Given exercise ▸
Reproduce each of the following lines verbatim, omitting the pictures from your answer.

Exercise materials ▸
==*==
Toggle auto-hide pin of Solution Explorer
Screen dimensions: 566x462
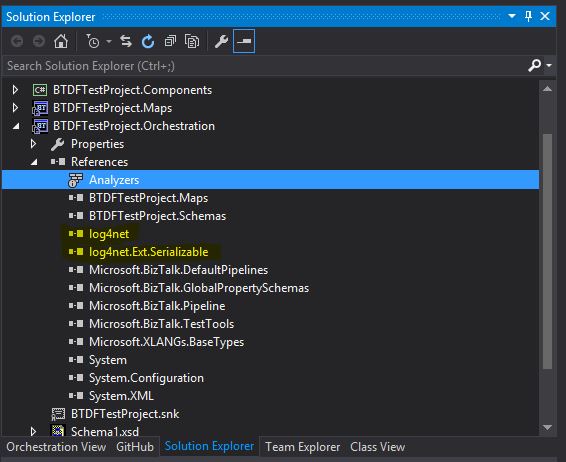[528, 16]
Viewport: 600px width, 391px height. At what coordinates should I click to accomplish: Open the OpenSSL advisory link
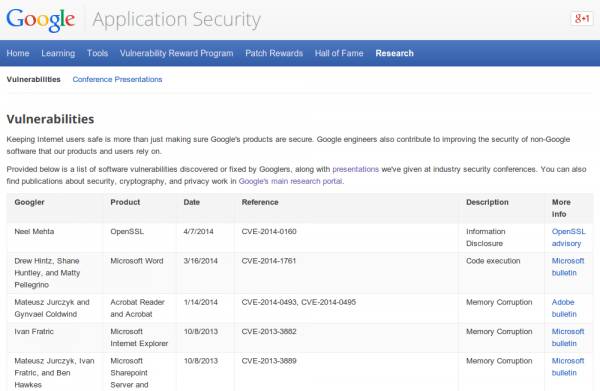tap(568, 237)
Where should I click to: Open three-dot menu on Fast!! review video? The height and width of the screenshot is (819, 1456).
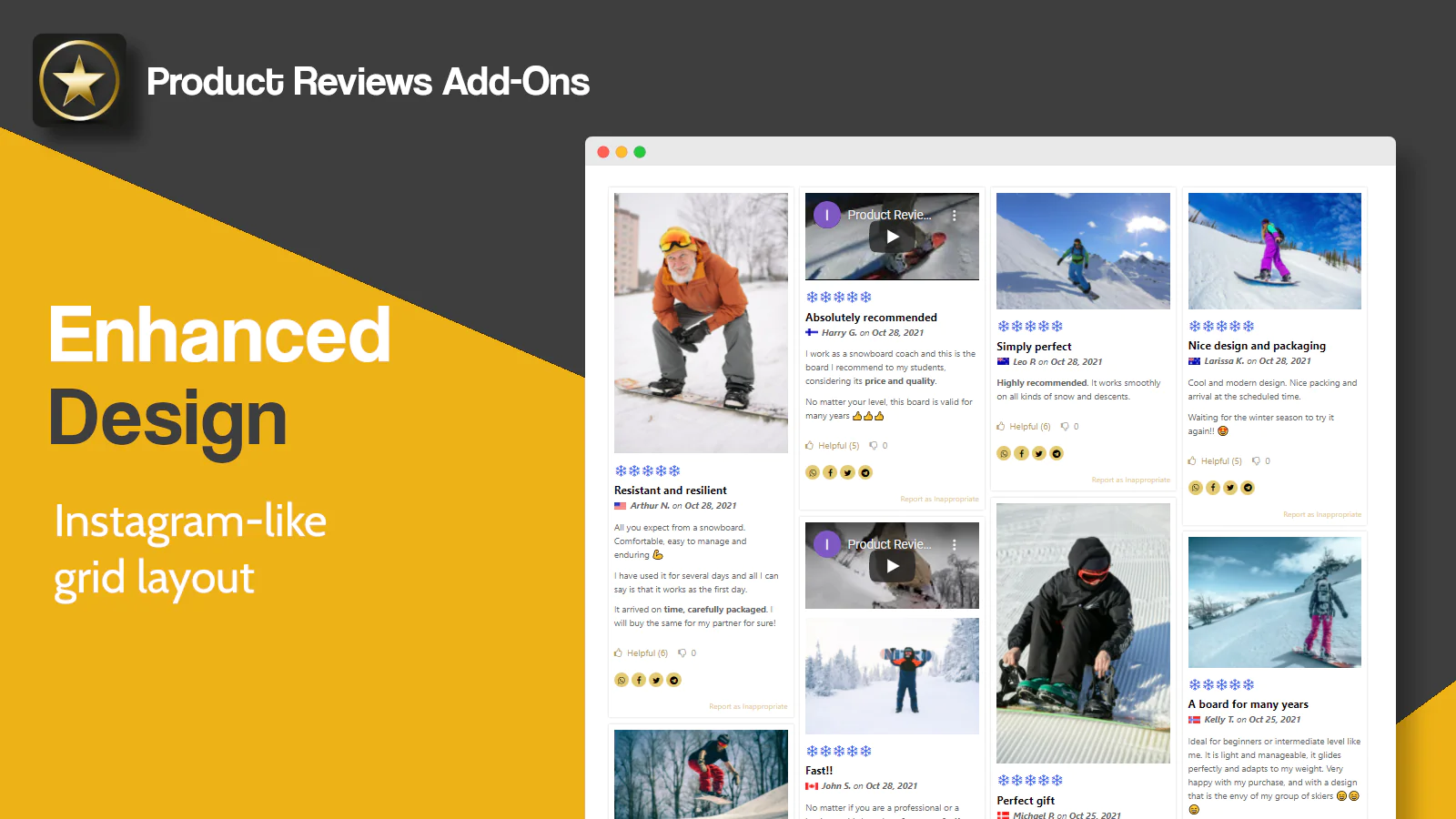pyautogui.click(x=954, y=545)
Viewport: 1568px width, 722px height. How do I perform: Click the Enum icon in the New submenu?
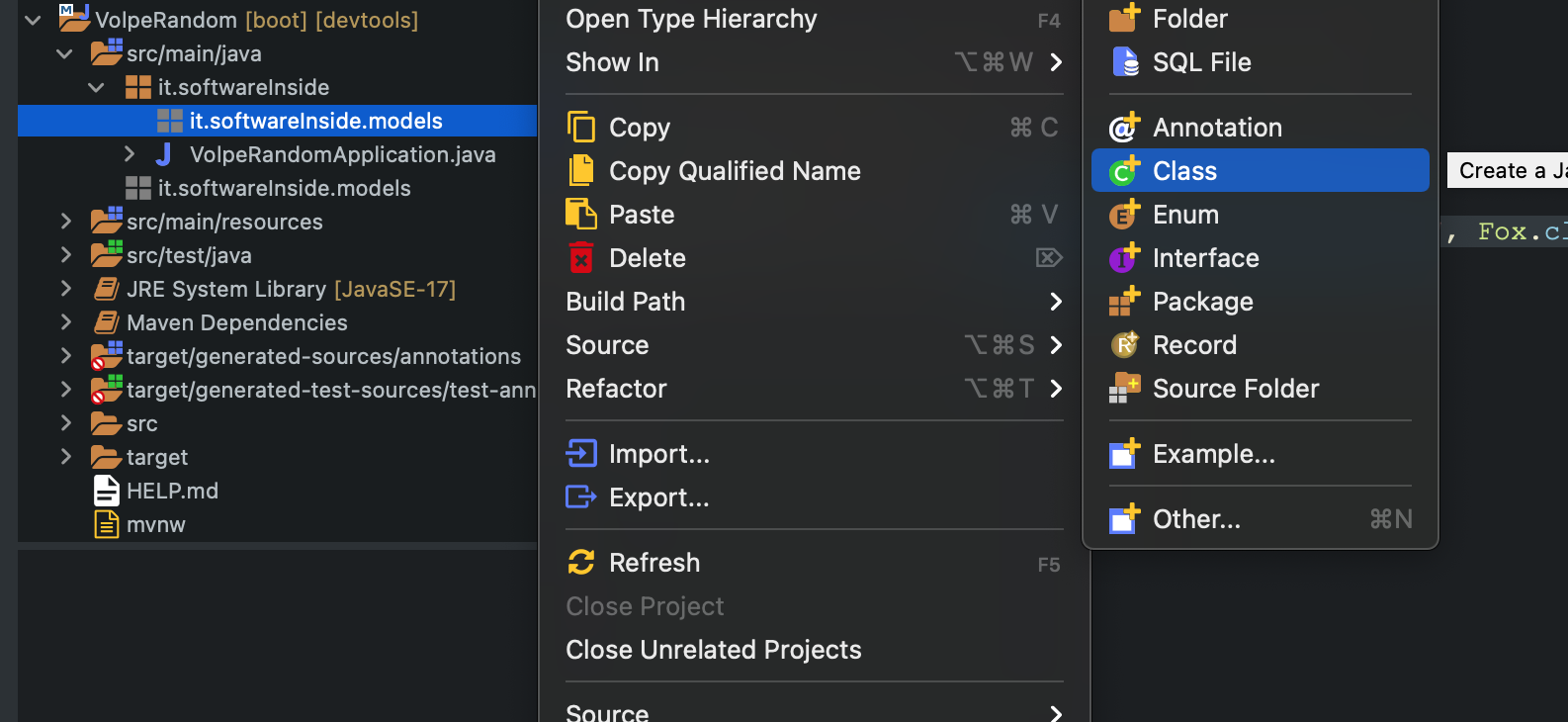click(1124, 215)
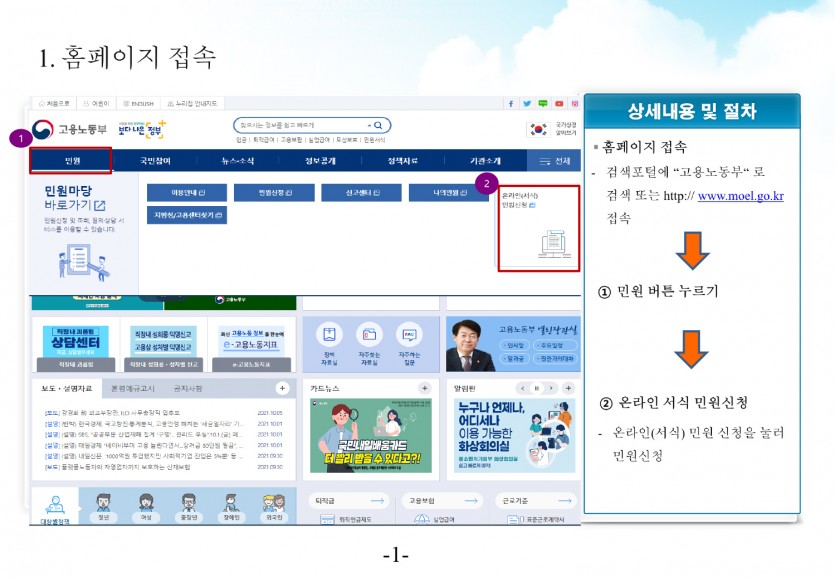Click the Facebook icon in top bar

[x=512, y=103]
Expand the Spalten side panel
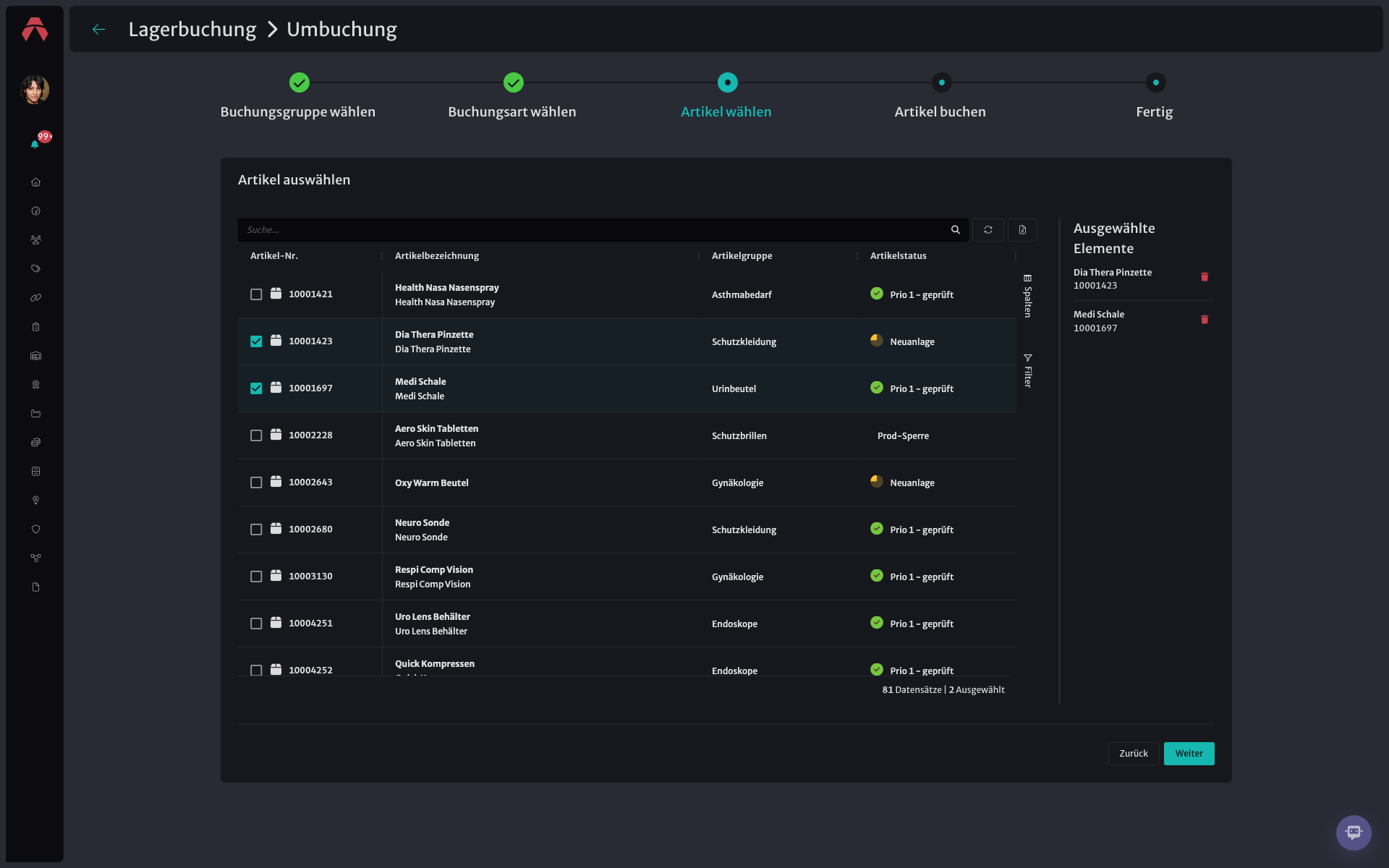 1027,296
==*==
The answer ▸
Toggle auto-hide pin of Solution Explorer
Screen dimensions: 566x462
[528, 16]
Viewport: 600px width, 391px height. At what coordinates should I click to accomplish: Open the OpenSSL advisory link
tap(568, 237)
Where should I click to: Open three-dot menu on Fast!! review video? The height and width of the screenshot is (819, 1456).
pyautogui.click(x=954, y=545)
Viewport: 1568px width, 722px height. How do I perform: Click the Enum icon in the New submenu?
click(1124, 215)
Click the Facebook icon in top bar

[x=512, y=103]
Expand the Spalten side panel
 1027,296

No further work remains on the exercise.